Perhaps it was because of the 1,190 regular season games that LeBron James has played during his NBA career, this was just his 47th in a Los Angeles Lakers uniform. Maybe it was because everyone in the capacity crowd at the Staples Center knew the Lakers had lost three in a row, beginning with a particularly demoralizing defeat to the Phoenix Suns, at the time the worst franchise in the league. Or perhaps it was because aside from marking the milestone, the bucket that James sunk after taking a short bounce pass from Rajon Rondo at the free throw line and forcing his way down the lane past Nikola Jokic and Torrey Craig, merely cut the second quarter lead of the visiting Denver Nuggets to fifteen points, meaning L.A. appeared on its way to a fourth straight loss and an all but certain absence from the playoffs.

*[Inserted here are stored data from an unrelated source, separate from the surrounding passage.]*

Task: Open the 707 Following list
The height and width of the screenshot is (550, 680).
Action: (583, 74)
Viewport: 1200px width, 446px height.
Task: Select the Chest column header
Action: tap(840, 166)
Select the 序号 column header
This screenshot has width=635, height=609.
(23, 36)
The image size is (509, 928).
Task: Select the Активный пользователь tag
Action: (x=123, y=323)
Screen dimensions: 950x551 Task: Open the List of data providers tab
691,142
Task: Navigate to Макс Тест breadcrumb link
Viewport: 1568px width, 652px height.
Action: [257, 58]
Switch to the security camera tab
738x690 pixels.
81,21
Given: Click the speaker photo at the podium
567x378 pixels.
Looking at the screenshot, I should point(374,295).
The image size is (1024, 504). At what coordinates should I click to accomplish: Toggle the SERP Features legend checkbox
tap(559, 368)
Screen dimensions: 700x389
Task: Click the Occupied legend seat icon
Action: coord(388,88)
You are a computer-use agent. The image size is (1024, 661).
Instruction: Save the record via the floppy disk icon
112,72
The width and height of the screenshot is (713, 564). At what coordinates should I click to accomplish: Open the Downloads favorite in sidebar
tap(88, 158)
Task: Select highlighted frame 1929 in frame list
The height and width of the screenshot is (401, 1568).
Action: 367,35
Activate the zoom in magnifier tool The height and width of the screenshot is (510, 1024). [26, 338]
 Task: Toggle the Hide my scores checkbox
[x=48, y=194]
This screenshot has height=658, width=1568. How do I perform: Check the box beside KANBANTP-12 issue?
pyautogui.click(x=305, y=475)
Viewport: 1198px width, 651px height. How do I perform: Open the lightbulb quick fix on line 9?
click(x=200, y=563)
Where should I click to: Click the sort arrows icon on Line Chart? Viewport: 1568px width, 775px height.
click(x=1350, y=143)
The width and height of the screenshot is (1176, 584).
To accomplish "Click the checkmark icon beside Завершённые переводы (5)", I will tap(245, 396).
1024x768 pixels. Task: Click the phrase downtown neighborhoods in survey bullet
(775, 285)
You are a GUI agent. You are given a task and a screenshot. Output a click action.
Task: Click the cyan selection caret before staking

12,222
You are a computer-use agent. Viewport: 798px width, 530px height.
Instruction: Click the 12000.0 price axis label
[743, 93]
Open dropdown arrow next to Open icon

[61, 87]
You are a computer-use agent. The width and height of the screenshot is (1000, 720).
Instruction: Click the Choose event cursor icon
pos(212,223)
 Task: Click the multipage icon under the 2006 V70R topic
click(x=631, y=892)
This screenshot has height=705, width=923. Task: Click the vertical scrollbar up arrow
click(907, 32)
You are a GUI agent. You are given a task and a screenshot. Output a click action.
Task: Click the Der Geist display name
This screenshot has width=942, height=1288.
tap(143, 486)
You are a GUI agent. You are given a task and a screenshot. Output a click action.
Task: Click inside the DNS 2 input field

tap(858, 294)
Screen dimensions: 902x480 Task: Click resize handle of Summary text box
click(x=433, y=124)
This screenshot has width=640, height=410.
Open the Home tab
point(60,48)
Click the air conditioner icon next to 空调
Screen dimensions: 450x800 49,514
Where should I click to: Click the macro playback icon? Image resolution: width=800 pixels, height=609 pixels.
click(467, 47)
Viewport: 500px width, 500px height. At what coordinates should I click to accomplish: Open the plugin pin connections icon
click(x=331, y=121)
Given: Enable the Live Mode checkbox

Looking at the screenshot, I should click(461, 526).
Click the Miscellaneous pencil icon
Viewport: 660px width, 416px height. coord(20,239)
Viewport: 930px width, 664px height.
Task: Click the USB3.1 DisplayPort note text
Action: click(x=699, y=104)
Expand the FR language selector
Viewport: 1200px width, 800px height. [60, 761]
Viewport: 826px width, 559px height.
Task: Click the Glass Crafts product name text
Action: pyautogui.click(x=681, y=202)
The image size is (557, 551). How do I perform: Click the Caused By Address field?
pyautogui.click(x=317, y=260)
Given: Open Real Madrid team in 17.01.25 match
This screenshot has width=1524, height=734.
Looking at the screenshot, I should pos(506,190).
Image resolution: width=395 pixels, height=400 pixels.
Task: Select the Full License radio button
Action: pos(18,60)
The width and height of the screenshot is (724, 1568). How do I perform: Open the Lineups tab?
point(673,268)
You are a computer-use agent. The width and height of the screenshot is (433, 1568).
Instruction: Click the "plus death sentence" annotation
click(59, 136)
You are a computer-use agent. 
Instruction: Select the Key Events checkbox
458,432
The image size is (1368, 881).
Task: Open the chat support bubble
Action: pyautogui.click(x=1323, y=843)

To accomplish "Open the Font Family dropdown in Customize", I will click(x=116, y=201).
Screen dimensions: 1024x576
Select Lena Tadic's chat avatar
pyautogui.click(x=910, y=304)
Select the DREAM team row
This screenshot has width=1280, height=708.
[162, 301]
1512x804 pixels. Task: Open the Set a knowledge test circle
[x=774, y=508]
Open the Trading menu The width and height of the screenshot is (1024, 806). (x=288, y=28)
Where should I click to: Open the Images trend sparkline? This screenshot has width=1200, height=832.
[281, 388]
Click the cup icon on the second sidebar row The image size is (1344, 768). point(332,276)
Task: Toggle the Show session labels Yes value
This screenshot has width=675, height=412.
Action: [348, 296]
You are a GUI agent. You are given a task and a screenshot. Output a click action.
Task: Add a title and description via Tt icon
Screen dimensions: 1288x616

Whatever the reason, the reaction to James passing Michael Jordan for fourth place on the NBA’s all-time scoring list Wednesday night was decidedly muted. The fans came to their feet for in a standing ovation while the game was briefly stopped after James’s career points total rose to 32,294, two more than Jordan. A timeout was called so he could receive the congratulations of his teammates and coaches, and then the dominant player of his time sat on the bench with a towel over his face, clearly feeling the emotion of surpassing the legend who James grew up idolizing.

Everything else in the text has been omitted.